From charges of assault to attempted murder, possession of guns and drugs - at a time when youth violence in Metro is at an all-time high - teens are getting a second chance.

The first day of class at Gentlemen and Not Gangsters or G.A.N.G there is a casket in the front of the room.

It’s not used as a scare tactic, rather a reality check.

Program leaders say these kids could end up dead if they don't straighten out.

“We have those who have stolen, murdered, you name it they've done it,” said teen mentor Stacy Campbell.

For more than three years G.A.N.G has been working to curb youth violence.

Dozens have graduated from the program and are now successful in their communities.

Now, for the first time, the program is merging with a class for teen girls charged with serious crimes.

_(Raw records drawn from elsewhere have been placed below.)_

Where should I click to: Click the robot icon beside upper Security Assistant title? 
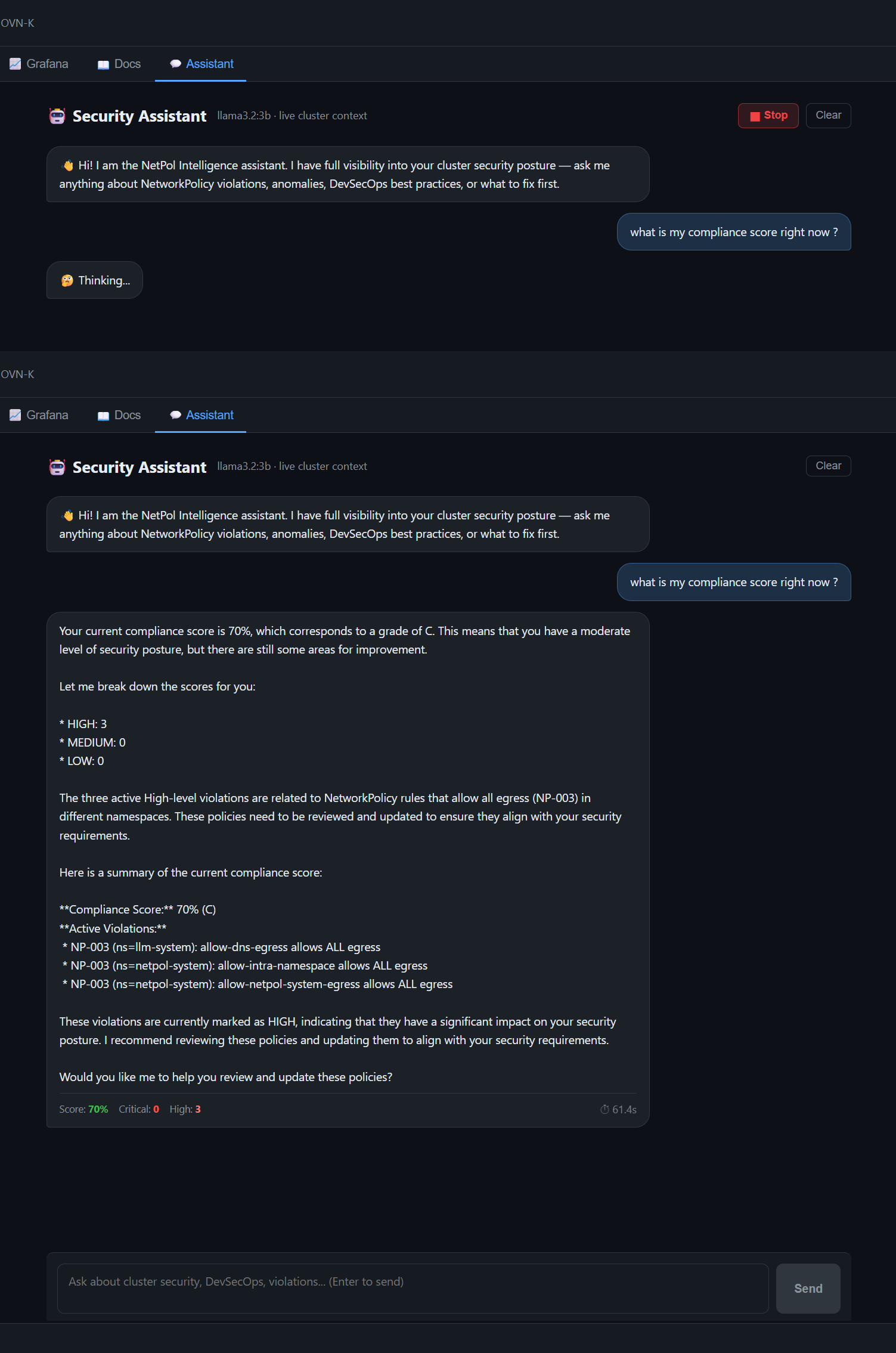point(57,116)
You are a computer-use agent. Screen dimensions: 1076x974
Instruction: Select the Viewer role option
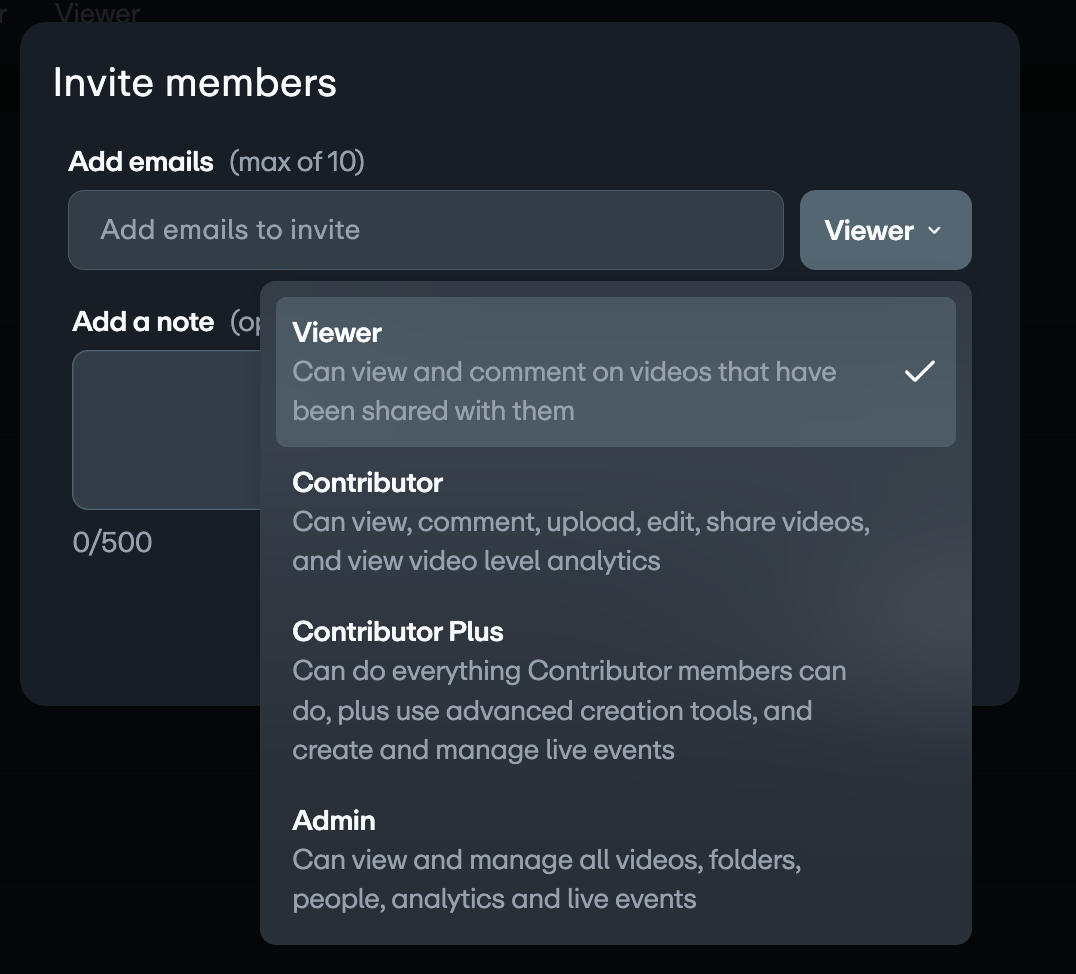point(337,333)
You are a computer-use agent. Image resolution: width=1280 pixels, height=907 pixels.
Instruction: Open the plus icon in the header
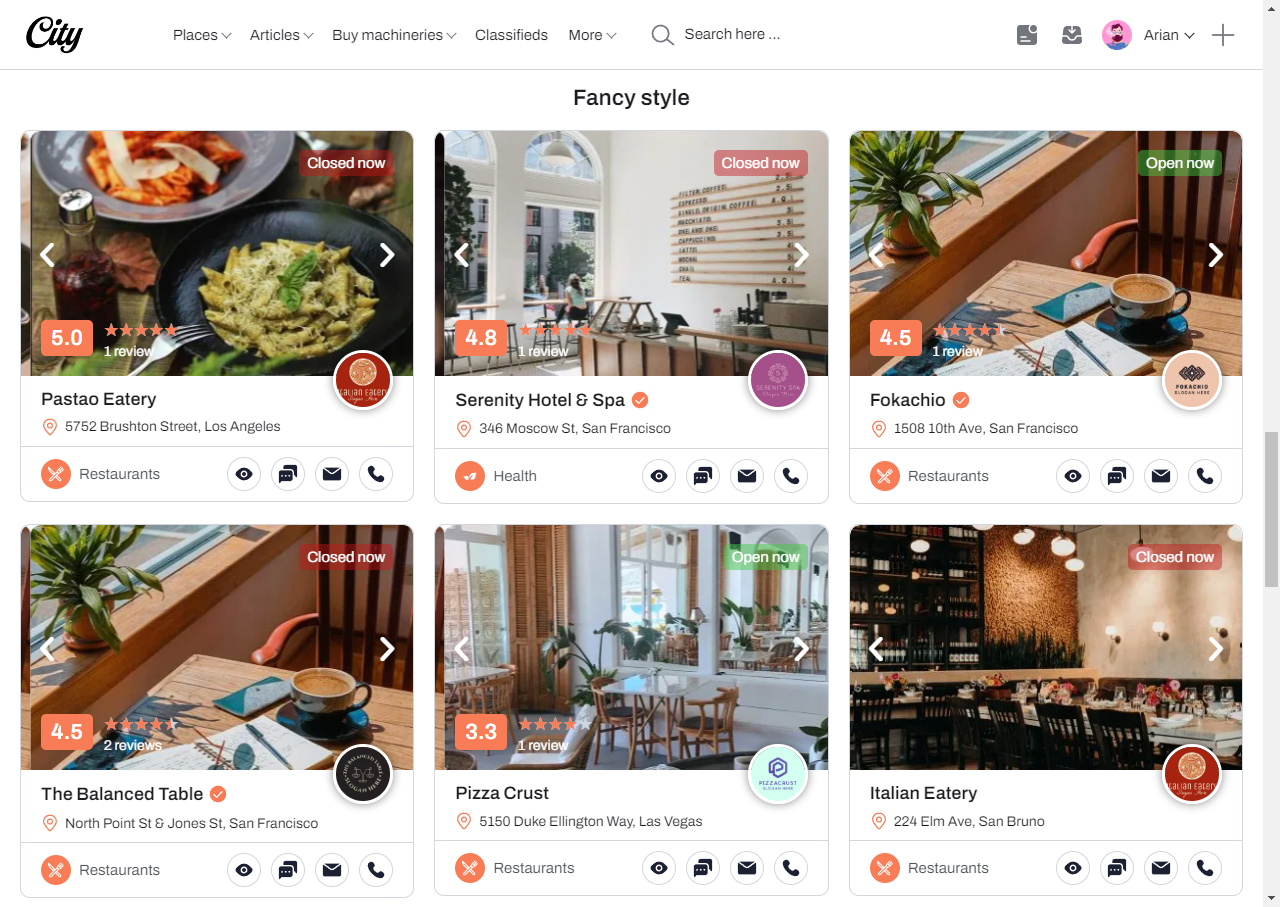pyautogui.click(x=1223, y=35)
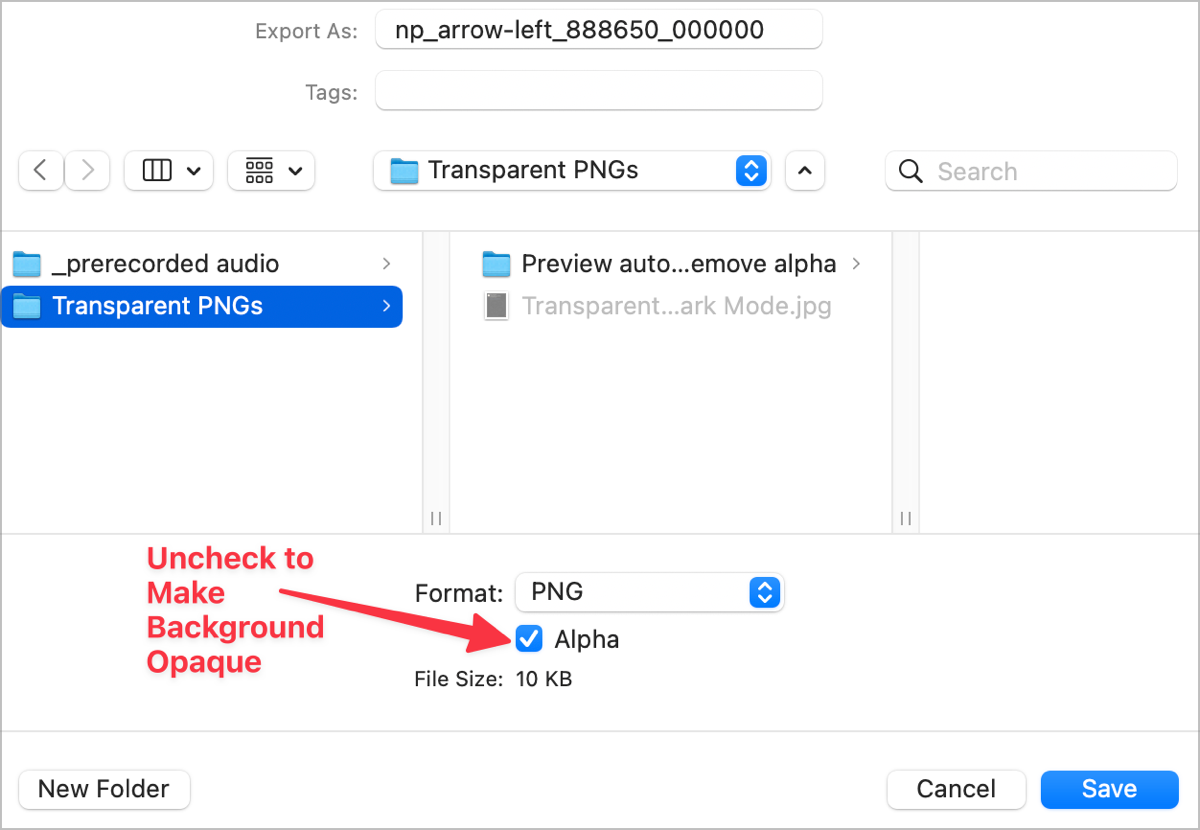1200x830 pixels.
Task: Click the Transparent PNGs folder icon in sidebar
Action: click(27, 306)
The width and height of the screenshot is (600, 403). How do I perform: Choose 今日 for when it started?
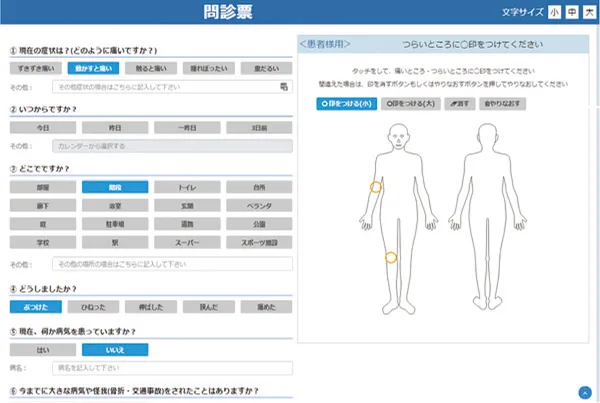[x=42, y=128]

“Most of the time the girls are the leaders, the top rank leaders in the gangs and they push the boys to do what they need to do,” said Campbell.

Campbell started the program Growing in Faith Together or G.I.F.T.

She says while she sees a lot of promise, she's also seen setbacks.

Earlier this year, one of her mentees, Myeisha Brown was charged with murdering this man, Ruxin Wang, a Chinese tourist.

His son Ruxin was devastated to learn the accused killer is so young.

“It’s extremely sad that such a young person would throw their life away,” said Wang.

“You get the what-ifs, like are we teaching the correct curriculum? Are we actually getting through to them?" said Campbell.

She says the ones who do make it through and come back to thank her make it all worthwhile.

The program is open to all troubled teens, not just the ones in the juvenile court system.